# Exercise materials

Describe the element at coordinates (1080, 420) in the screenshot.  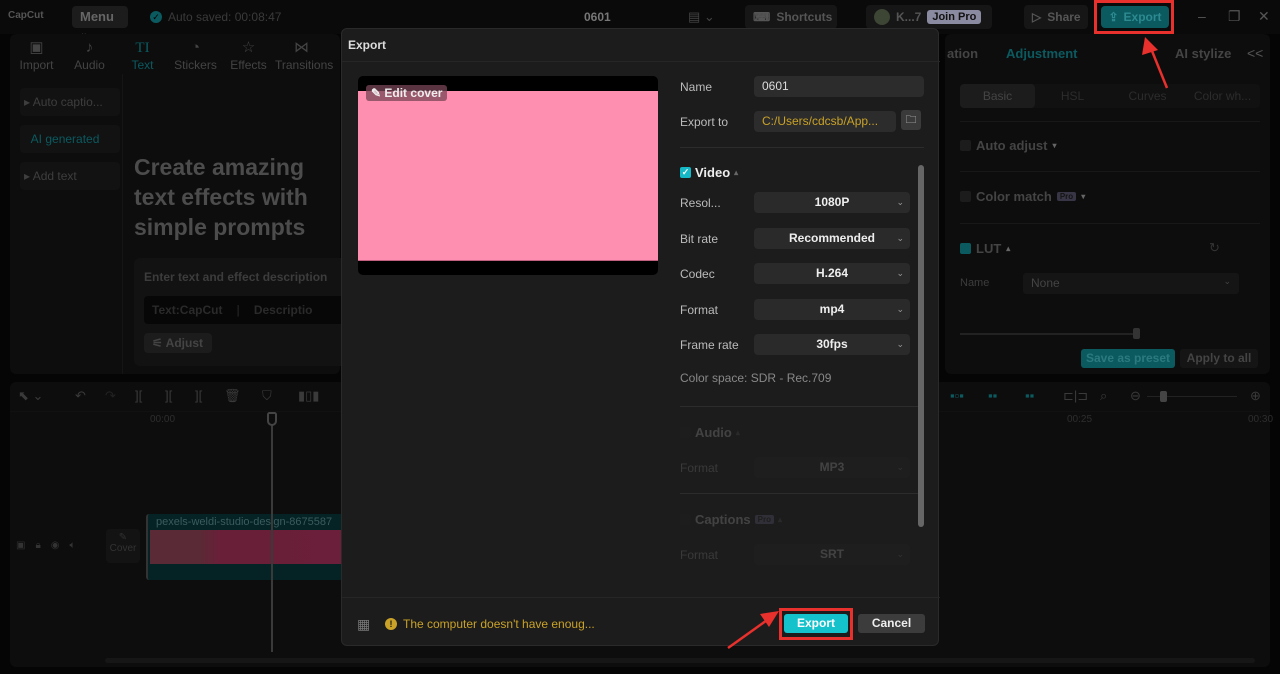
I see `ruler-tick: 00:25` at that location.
* * *
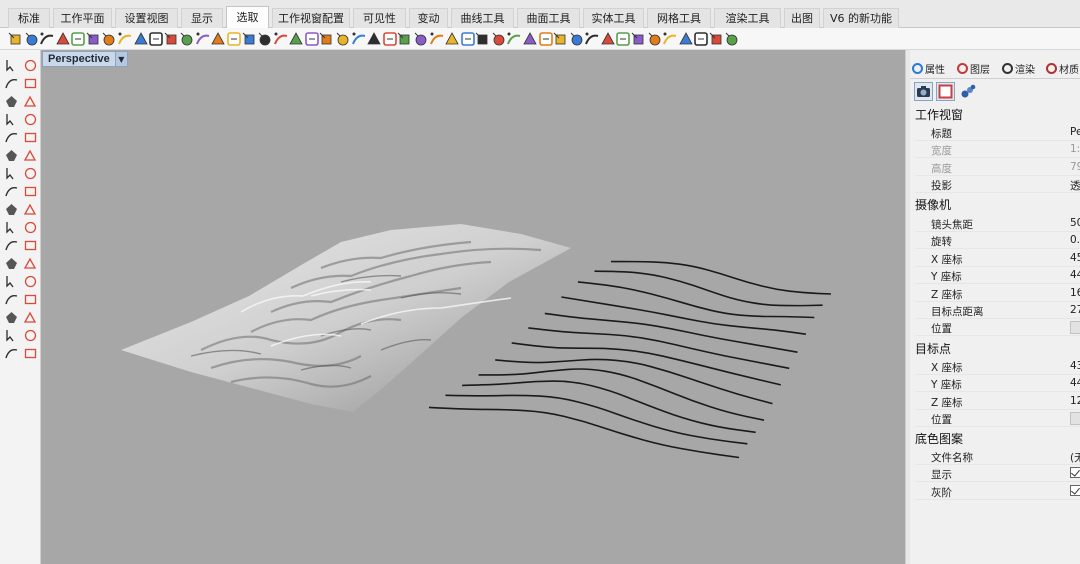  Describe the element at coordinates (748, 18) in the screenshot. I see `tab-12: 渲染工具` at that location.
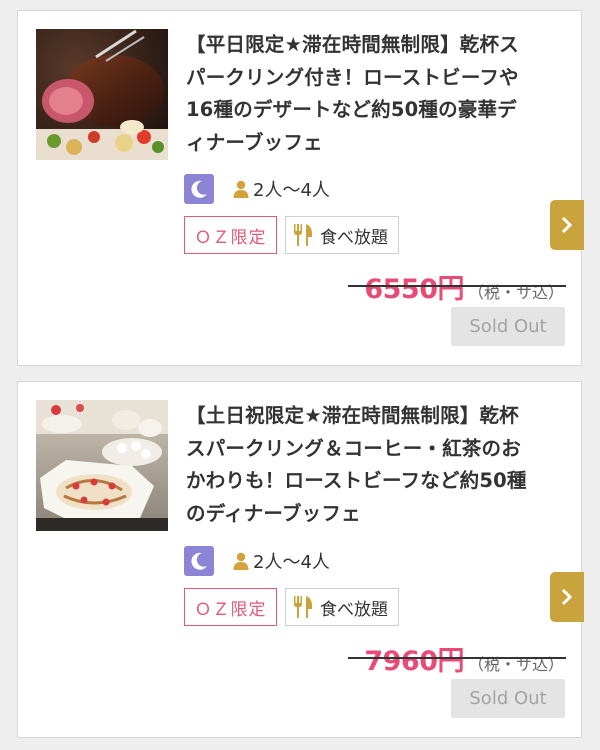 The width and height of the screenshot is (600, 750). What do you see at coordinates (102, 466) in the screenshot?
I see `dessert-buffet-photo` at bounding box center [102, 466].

# Problem description
Starting at the line that contains "Describe the element at coordinates (748, 18)" and stopping after the line that contains "center [102, 466].", write those listing lines again with "screenshot" switched to "screen capture" and everything else unchanged. Leave the pictures out of your answer.

# Answer to this task
  Describe the element at coordinates (748, 18) in the screen capture. I see `tab-12: 渲染工具` at that location.
 The width and height of the screen capture is (600, 750). What do you see at coordinates (102, 466) in the screen capture?
I see `dessert-buffet-photo` at bounding box center [102, 466].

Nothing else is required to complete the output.